WHAT THE EXERCISE ASKS
Could you reproduce, exactly as written, every line from the one containing "Task: Click the HEART HEALTH banner label" through the last line of the records, and nothing else?

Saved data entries
######

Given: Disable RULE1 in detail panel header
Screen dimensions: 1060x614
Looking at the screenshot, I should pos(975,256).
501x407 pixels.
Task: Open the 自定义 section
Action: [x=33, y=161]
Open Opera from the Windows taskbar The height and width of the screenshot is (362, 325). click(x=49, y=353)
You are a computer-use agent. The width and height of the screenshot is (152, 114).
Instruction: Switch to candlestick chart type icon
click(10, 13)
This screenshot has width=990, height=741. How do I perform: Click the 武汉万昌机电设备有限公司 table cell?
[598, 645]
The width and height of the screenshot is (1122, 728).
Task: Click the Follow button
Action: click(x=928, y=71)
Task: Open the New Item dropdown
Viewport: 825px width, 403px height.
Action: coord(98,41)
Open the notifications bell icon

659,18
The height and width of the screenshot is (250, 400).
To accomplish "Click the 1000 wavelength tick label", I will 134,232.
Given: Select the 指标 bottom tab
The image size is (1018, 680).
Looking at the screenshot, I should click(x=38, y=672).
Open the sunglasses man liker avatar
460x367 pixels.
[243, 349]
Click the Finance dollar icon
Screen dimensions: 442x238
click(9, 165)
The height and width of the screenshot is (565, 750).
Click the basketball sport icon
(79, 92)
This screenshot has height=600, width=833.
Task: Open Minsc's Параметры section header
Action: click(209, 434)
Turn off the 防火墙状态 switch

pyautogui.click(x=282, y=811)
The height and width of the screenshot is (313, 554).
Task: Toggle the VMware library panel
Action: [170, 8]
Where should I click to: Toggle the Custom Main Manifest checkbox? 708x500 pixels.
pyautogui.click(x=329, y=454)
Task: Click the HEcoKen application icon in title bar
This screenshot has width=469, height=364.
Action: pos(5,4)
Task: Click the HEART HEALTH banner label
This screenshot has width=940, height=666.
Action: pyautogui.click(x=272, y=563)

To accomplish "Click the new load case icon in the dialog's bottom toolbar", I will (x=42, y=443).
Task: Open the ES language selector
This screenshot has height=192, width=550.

######

RESPONSE TO THE EXERCISE
Task: Click the HEART HEALTH banner label
This screenshot has width=940, height=666.
Action: pyautogui.click(x=272, y=563)

To accomplish "Click the new load case icon in the dialog's bottom toolbar", I will (x=42, y=443).
Task: Open the ES language selector
This screenshot has height=192, width=550.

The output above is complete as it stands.